:: Exercise directions ::
Your answer should be the lines from the one with "Click the red badge 0 in Сигареты row" to the end of the data below, both included, exact and free of pictures.

--- Dataset extract Enclosed Below ---

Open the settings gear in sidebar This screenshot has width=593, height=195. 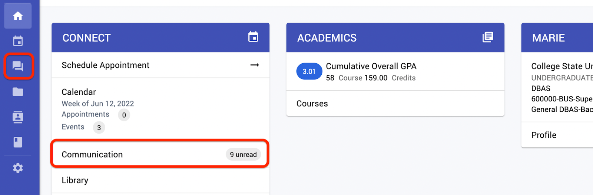click(x=18, y=168)
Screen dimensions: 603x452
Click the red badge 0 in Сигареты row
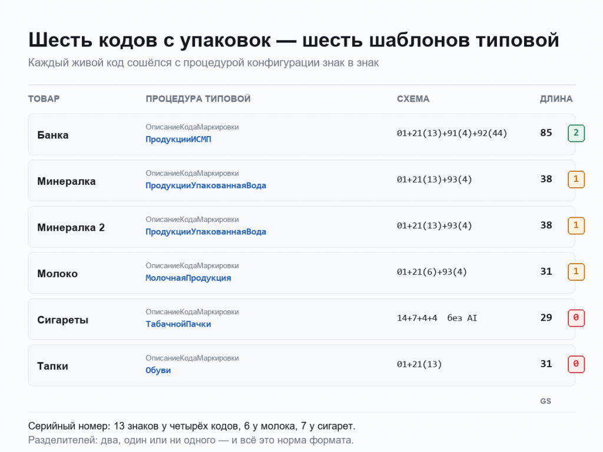click(576, 318)
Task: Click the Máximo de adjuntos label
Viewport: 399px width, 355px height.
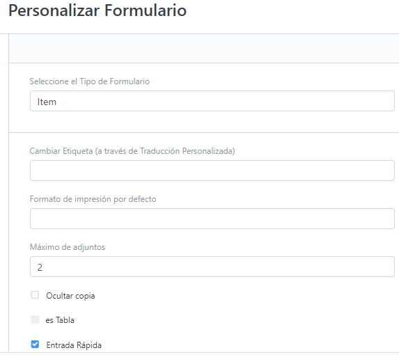Action: tap(68, 247)
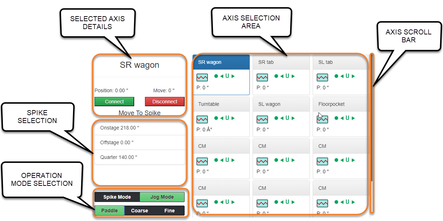This screenshot has height=221, width=443.
Task: Choose the Onstage 218.00 spike
Action: (140, 128)
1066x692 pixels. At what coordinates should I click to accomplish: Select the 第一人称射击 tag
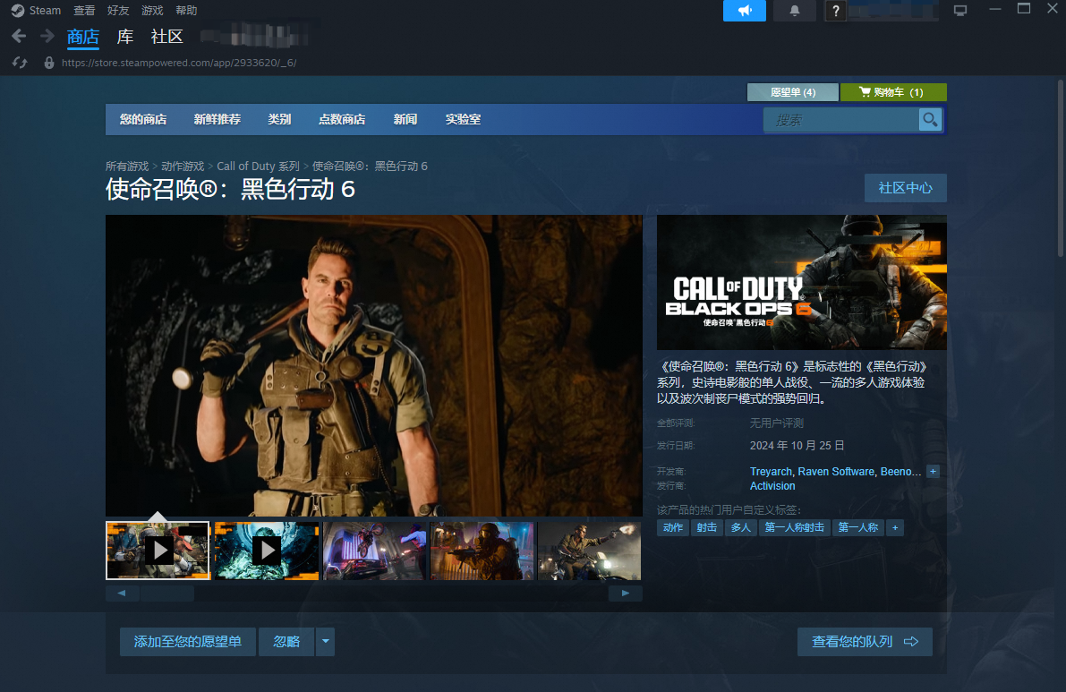pos(795,527)
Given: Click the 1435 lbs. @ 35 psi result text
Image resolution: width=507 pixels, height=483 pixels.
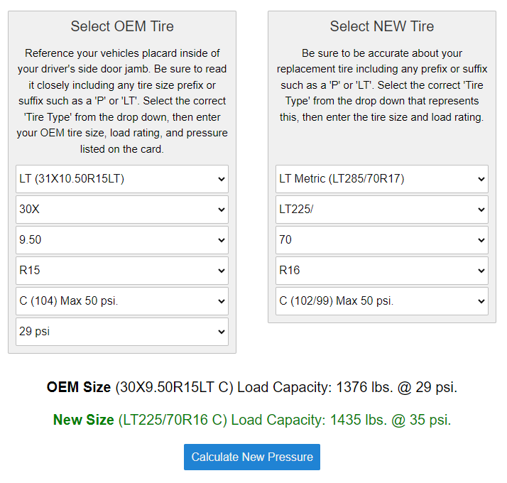Looking at the screenshot, I should coord(390,420).
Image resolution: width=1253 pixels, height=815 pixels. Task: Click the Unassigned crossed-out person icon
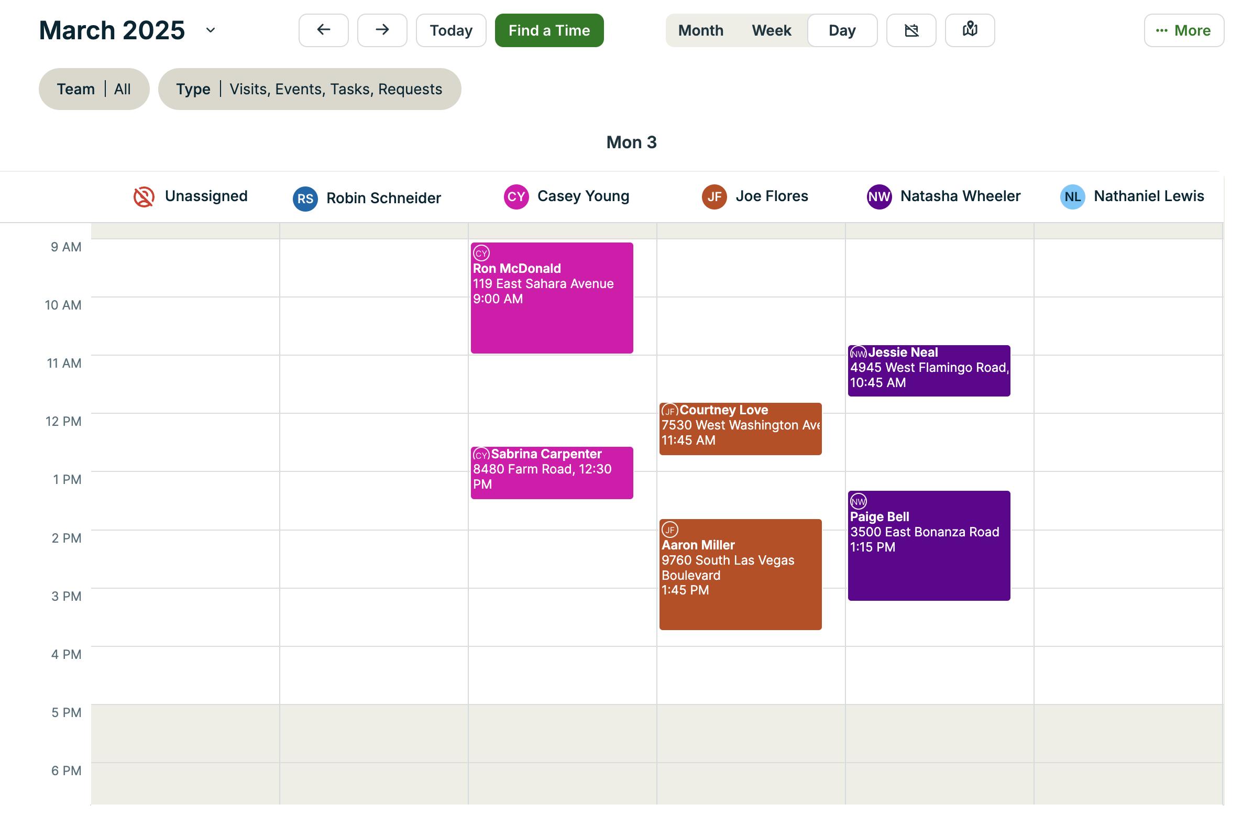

--- End of Enclosed Dataset extract ---

:: Written response ::
Click the red badge 0 in Сигареты row
click(576, 318)
Task: Click the Máximo de adjuntos label
Viewport: 399px width, 355px height.
Action: tap(68, 247)
This screenshot has height=221, width=443.
Task: Choose the Onstage 218.00 spike
Action: (140, 128)
1066x692 pixels. At what coordinates should I click to accomplish: Select the 第一人称射击 tag
pos(795,527)
Given: Click the 1435 lbs. @ 35 psi result text
Image resolution: width=507 pixels, height=483 pixels.
Looking at the screenshot, I should coord(390,420).
Image resolution: width=1253 pixels, height=815 pixels. Task: Click the Unassigned crossed-out person icon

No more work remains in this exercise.